Print the data that follows, exactly and completely.

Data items
Segment Open

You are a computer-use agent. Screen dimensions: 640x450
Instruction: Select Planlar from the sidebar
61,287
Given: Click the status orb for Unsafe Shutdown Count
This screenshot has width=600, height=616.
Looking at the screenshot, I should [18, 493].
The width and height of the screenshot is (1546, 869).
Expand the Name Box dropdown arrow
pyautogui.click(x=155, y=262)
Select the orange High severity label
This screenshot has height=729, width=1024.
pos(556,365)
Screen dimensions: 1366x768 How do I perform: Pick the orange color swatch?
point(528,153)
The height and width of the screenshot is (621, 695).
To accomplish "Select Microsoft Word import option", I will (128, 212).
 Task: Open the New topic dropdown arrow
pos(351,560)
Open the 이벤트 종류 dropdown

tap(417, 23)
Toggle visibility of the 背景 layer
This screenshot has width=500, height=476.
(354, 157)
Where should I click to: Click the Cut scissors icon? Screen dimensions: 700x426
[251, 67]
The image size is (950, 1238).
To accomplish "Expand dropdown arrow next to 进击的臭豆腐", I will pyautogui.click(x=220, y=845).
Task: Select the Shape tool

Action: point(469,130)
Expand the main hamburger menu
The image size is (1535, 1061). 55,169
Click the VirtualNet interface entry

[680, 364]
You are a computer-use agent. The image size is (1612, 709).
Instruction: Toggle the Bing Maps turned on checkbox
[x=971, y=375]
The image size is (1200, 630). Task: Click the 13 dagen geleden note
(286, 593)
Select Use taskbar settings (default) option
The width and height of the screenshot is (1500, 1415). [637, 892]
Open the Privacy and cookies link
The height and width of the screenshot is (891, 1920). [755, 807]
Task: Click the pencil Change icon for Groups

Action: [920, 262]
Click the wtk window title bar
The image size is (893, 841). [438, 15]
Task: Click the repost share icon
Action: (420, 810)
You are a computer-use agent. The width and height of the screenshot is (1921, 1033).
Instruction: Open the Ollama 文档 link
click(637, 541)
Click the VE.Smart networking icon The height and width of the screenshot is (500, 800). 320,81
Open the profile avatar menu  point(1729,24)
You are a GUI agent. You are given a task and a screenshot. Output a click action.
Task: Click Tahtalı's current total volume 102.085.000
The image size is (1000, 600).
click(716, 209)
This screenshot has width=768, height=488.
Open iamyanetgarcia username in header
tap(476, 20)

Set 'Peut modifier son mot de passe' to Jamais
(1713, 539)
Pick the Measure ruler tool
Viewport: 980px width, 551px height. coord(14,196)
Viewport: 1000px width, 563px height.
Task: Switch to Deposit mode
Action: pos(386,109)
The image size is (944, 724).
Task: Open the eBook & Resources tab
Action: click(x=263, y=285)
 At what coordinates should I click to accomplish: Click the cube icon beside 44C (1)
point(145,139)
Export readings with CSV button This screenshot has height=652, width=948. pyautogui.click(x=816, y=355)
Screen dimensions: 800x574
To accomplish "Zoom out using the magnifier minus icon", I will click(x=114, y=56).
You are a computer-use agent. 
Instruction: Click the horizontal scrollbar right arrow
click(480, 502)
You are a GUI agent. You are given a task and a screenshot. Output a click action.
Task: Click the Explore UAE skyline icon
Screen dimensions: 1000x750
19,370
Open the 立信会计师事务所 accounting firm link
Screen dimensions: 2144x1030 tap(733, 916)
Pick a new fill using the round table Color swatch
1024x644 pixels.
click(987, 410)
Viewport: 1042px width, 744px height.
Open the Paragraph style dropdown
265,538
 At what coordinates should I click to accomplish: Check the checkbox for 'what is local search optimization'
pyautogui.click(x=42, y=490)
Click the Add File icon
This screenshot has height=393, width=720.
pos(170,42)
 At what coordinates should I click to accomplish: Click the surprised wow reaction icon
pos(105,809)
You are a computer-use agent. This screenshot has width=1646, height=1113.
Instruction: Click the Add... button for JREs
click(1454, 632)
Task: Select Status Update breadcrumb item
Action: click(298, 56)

Segment Closed

● **Your solution**:
You are a computer-use agent. Screen dimensions: 640x450
Instruction: Select Planlar from the sidebar
61,287
Given: Click the status orb for Unsafe Shutdown Count
This screenshot has width=600, height=616.
Looking at the screenshot, I should [18, 493].
The width and height of the screenshot is (1546, 869).
Expand the Name Box dropdown arrow
pyautogui.click(x=155, y=262)
Select the orange High severity label
This screenshot has height=729, width=1024.
pos(556,365)
Screen dimensions: 1366x768 How do I perform: Pick the orange color swatch?
point(528,153)
The height and width of the screenshot is (621, 695).
To accomplish "Select Microsoft Word import option", I will (128, 212).
 Task: Open the New topic dropdown arrow
pos(351,560)
Open the 이벤트 종류 dropdown

tap(417, 23)
Toggle visibility of the 背景 layer
This screenshot has width=500, height=476.
(354, 157)
Where should I click to: Click the Cut scissors icon? Screen dimensions: 700x426
[251, 67]
The image size is (950, 1238).
To accomplish "Expand dropdown arrow next to 进击的臭豆腐", I will pyautogui.click(x=220, y=845).
Task: Select the Shape tool

Action: point(469,130)
Expand the main hamburger menu
The image size is (1535, 1061). 55,169
Click the VirtualNet interface entry

[680, 364]
You are a computer-use agent. The image size is (1612, 709).
Instruction: Toggle the Bing Maps turned on checkbox
[x=971, y=375]
The image size is (1200, 630). Task: Click the 13 dagen geleden note
(286, 593)
Select Use taskbar settings (default) option
The width and height of the screenshot is (1500, 1415). [637, 892]
Open the Privacy and cookies link
The height and width of the screenshot is (891, 1920). [755, 807]
Task: Click the pencil Change icon for Groups

Action: [920, 262]
Click the wtk window title bar
The image size is (893, 841). [438, 15]
Task: Click the repost share icon
Action: (420, 810)
You are a computer-use agent. The width and height of the screenshot is (1921, 1033).
Instruction: Open the Ollama 文档 link
click(637, 541)
Click the VE.Smart networking icon The height and width of the screenshot is (500, 800). 320,81
Open the profile avatar menu  point(1729,24)
You are a GUI agent. You are given a task and a screenshot. Output a click action.
Task: Click Tahtalı's current total volume 102.085.000
The image size is (1000, 600).
click(716, 209)
This screenshot has width=768, height=488.
Open iamyanetgarcia username in header
tap(476, 20)

Set 'Peut modifier son mot de passe' to Jamais
(1713, 539)
Pick the Measure ruler tool
Viewport: 980px width, 551px height. coord(14,196)
Viewport: 1000px width, 563px height.
Task: Switch to Deposit mode
Action: pos(386,109)
The image size is (944, 724).
Task: Open the eBook & Resources tab
Action: click(x=263, y=285)
 At what coordinates should I click to accomplish: Click the cube icon beside 44C (1)
point(145,139)
Export readings with CSV button This screenshot has height=652, width=948. pyautogui.click(x=816, y=355)
Screen dimensions: 800x574
To accomplish "Zoom out using the magnifier minus icon", I will click(x=114, y=56).
You are a computer-use agent. 
Instruction: Click the horizontal scrollbar right arrow
click(480, 502)
You are a GUI agent. You are given a task and a screenshot. Output a click action.
Task: Click the Explore UAE skyline icon
Screen dimensions: 1000x750
19,370
Open the 立信会计师事务所 accounting firm link
Screen dimensions: 2144x1030 tap(733, 916)
Pick a new fill using the round table Color swatch
1024x644 pixels.
click(987, 410)
Viewport: 1042px width, 744px height.
Open the Paragraph style dropdown
265,538
 At what coordinates should I click to accomplish: Check the checkbox for 'what is local search optimization'
pyautogui.click(x=42, y=490)
Click the Add File icon
This screenshot has height=393, width=720.
pos(170,42)
 At what coordinates should I click to accomplish: Click the surprised wow reaction icon
pos(105,809)
You are a computer-use agent. This screenshot has width=1646, height=1113.
Instruction: Click the Add... button for JREs
click(1454, 632)
Task: Select Status Update breadcrumb item
Action: click(298, 56)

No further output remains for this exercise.